***** PROVIDED INFORMATION

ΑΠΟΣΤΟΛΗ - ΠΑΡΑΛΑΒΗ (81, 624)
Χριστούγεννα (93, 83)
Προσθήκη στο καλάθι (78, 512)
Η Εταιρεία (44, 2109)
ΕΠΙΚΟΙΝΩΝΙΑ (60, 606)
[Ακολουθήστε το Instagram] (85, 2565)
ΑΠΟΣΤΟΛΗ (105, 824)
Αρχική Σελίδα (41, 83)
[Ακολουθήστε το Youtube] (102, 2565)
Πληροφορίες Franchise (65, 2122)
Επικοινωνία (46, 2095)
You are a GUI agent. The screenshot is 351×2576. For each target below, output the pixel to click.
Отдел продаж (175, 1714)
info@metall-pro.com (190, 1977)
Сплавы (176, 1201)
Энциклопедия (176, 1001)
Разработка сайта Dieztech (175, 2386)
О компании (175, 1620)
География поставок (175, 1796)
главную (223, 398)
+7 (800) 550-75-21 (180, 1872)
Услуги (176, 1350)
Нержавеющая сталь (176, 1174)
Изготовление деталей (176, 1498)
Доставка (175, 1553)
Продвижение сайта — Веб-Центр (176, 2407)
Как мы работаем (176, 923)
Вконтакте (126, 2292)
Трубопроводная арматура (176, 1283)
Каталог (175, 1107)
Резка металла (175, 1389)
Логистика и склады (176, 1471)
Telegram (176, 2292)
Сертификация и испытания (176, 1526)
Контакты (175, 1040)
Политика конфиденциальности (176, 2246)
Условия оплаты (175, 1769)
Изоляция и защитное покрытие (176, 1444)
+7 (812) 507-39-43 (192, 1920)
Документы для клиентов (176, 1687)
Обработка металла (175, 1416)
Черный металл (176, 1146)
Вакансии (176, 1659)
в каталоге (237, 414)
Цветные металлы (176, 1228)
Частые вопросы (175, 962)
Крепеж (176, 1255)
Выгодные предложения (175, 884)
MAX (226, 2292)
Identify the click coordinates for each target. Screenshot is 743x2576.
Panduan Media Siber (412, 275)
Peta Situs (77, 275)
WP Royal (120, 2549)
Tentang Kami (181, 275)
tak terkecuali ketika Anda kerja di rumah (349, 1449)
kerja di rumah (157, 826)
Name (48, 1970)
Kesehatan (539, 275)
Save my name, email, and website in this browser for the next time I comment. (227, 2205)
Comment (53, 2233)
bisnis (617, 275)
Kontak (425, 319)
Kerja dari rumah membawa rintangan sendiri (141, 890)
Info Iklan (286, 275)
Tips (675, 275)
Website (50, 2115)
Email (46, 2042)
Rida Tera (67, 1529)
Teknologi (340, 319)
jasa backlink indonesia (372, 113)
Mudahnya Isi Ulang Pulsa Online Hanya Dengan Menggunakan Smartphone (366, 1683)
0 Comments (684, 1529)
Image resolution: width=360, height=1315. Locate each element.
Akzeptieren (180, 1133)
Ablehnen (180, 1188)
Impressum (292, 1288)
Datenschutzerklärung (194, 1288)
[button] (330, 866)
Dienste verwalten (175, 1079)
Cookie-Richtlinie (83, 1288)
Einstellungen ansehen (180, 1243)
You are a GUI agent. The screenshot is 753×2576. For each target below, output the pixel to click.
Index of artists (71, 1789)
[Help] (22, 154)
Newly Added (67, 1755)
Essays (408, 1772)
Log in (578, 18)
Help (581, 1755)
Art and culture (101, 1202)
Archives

**********

■ **WORK TO COMPLETE**:
Copy range, inclusive: the line holding "Rida Tera (67, 1529)" to the line holding "Einstellungen ansehen (180, 1243)". Reproduce exactly those lines of the records above and no others.

■ **RESPONSE**:
Rida Tera (67, 1529)
Teknologi (340, 319)
jasa backlink indonesia (372, 113)
Mudahnya Isi Ulang Pulsa Online Hanya Dengan Menggunakan Smartphone (366, 1683)
0 Comments (684, 1529)
Image resolution: width=360, height=1315. Locate each element.
Akzeptieren (180, 1133)
Ablehnen (180, 1188)
Impressum (292, 1288)
Datenschutzerklärung (194, 1288)
[button] (330, 866)
Dienste verwalten (175, 1079)
Cookie-Richtlinie (83, 1288)
Einstellungen ansehen (180, 1243)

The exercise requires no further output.